Switching to the function generator in my oscilloscope immediately rectified the issue, but limited me to a 25MHz maximum frequency. Interestingly, this did prove the differential aspect of the probe quite well, as the noise on the function generator’s ground was very visible in the differential output.
Using the Bode plot function of my oscilloscope, I was able to check the response of the first 25MHz of the probe’s response. It’s effectively a flat line, which makes me very happy. As mentioned above, I only need this to work to 100kHz or so, rather than the full 250MHz design goal.
Taking the Design Further
This design is not perfect. Building a 50:1 version by changing the low side resistors on the input divider allowed me to do some testing from end to end, and while the response is pretty flat across the frequency range I can easily test, providing a very fast edge of less than one nanosecond did show some issues with settling on the output, though the frequency of that edge is far beyond the designed range.
EMI shielding would be a fantastic addition to the design, significant issues with EMI were seen during testing - an RF Can covering amplifiers would be very welcome. Additional filtering for EMI would also be advantageous, assuming it does not impact the frequency response.

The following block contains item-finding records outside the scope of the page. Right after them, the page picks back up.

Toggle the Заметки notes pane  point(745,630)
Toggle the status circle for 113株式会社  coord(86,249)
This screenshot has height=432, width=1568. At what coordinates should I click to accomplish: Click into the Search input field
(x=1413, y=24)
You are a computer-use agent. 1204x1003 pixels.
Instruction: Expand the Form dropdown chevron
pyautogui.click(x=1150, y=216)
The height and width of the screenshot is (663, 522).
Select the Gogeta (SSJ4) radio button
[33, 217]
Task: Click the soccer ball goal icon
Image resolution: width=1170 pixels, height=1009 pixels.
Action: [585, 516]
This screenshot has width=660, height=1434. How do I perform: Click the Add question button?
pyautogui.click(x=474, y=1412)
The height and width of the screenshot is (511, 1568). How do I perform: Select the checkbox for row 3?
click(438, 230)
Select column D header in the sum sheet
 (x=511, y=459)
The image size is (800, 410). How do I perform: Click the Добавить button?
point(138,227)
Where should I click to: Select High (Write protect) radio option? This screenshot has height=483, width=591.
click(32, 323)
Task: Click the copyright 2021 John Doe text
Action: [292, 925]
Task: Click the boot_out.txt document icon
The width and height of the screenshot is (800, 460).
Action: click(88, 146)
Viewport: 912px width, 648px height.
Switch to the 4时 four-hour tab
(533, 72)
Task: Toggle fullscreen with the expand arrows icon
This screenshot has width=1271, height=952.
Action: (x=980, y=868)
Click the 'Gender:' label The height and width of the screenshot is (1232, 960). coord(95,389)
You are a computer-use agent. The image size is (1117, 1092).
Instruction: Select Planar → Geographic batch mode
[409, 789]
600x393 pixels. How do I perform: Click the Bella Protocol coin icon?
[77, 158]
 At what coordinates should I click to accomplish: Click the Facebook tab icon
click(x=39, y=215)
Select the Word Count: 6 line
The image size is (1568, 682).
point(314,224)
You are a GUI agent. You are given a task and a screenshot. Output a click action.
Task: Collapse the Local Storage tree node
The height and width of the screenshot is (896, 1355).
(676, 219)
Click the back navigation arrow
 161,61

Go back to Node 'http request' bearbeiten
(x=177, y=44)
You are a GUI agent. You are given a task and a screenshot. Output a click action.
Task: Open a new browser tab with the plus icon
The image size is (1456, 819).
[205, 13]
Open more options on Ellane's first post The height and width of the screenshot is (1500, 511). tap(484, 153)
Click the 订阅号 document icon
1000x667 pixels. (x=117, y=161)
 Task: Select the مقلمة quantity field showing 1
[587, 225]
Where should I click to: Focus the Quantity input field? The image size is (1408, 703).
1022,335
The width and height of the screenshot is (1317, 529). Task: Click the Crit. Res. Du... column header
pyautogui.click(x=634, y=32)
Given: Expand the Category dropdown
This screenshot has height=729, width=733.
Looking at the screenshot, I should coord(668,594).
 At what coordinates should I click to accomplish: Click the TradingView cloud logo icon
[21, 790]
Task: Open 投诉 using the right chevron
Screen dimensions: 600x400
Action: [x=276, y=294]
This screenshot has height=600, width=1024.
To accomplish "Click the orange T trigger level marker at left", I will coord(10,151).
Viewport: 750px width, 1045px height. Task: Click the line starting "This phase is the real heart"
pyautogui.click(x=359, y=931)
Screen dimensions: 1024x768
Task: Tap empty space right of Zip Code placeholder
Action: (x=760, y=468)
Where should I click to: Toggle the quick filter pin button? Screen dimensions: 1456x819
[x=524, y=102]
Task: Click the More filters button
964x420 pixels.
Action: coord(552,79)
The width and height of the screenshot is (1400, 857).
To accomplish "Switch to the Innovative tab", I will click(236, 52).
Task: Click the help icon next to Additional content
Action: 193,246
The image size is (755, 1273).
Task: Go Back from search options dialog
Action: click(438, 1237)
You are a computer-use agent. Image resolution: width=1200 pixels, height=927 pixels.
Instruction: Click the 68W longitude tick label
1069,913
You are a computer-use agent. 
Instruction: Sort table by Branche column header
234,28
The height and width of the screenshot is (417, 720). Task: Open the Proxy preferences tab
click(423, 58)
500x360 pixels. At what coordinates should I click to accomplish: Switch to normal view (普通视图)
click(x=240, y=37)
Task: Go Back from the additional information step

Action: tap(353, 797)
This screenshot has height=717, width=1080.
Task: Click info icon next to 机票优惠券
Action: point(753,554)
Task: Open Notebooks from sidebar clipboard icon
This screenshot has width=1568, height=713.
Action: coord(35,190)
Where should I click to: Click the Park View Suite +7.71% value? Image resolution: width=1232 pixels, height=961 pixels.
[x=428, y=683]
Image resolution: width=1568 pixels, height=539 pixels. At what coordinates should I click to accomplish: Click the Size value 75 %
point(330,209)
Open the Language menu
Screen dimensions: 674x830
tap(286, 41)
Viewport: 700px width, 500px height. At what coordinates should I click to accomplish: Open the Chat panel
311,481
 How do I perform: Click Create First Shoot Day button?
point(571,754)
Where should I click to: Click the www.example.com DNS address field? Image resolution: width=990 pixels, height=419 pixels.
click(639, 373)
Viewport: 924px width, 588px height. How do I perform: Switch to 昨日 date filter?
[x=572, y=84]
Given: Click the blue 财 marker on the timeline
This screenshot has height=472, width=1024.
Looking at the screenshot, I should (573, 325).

As mentioned earlier, the Altium Designer project files are available for this project, feel free to download them and see how you would beat my design. Don’t have an Altium Designer license? Sign up for a free trial today to see what all the fuss is about!
Testing this board gave me a lot of insight into how I can improve the design, which I’ll be embedding directly into an upcoming project with some changes of my own. This implementation will be subjected to enormous magnetic and electromagnetic interference, so will have a machined aluminum block for an RF shield rather than a mere sheet metal can.